The Renaissance's Challenges to Church Authority and Influence on the ReformationHistorians in the News
tags: Renaissance, Catholic Church, medieval history
The Renaissance, roughly spanning the 14th to 17th centuries, marked a time of cultural, intellectual and scientific advances. From European discoveries of continents and shipping routes to new views of mathematics and astronomy to the advent of the printing press, the period of "rebirth" following the Middle Ages was marked by changing ideas, enduring masterpieces of architecture, art and literature (it was the time of Shakespeare, Galileo, da Vinci and Machiavelli)—and a movement toward political and religious freedoms.
The shift toward political and religious freedom in turn, helped spawn the Reformation movement, which caused a divide within the powerful Catholic Church, leading many Europeans to turn to then-new Protestant faith.
Stefania Tutino, a history professor at UCLA and intellectual and cultural historian of post-Reformation Catholicism, says the Reformation and Renaissance were two parallel but intertwined movements.
“The former concerned the theological nature and ecclesiological structure of the true Church of Christ,” she says. “The latter concerned the renewal of some key cultural, intellectual and artistic principles in light of the fact that what used to make sense in the Middle Ages was now no longer appropriate or useful or inspiring for a society that had seen many fundamental changes.”

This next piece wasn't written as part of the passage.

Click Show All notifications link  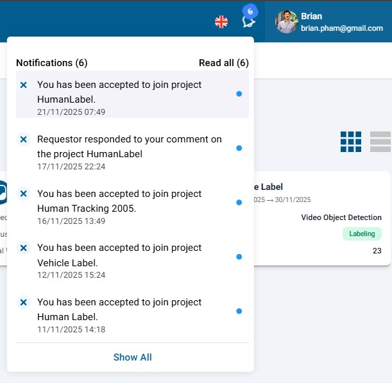pos(132,357)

According to Tutino, scientific advancements, including 15th- and 16th-century alternatives to the traditional Aristotelian physics and cosmology, and technological innovations such as the printing press, were important factors of novelty.
“Both Renaissance and Reformation were born out of the realization that the 'old' Medieval order was no longer sustainable, and scientific discoveries and technological innovations were some of the elements that made it clear just how inadequate the old structures were,” she says.
The Renaissance included an intellectual movement known as Humanism. Among its many principles, humanism promoted the idea that humans are at the center of their own universe and should embrace human achievements in education, classical arts, literature and science. As part of this philosophy, scholars, authors, political leaders and others sought to revive the study of Greek and Latin classics.
“Many humanists began applying these principles to the study of the Bible and consequently to the political, cultural, liturgical and theological principles according to which the hierarchy of the Catholic Church governed its flock,” Tutino says. “In the process, a few humanists found much to criticize, and some of their criticisms echoed those of (Martin) Luther and other early Protestant leaders.”
However, she adds, while the aims and goals of the Humanist and Reformation movements were fundamentally different, “there were also areas in which the two of them met.”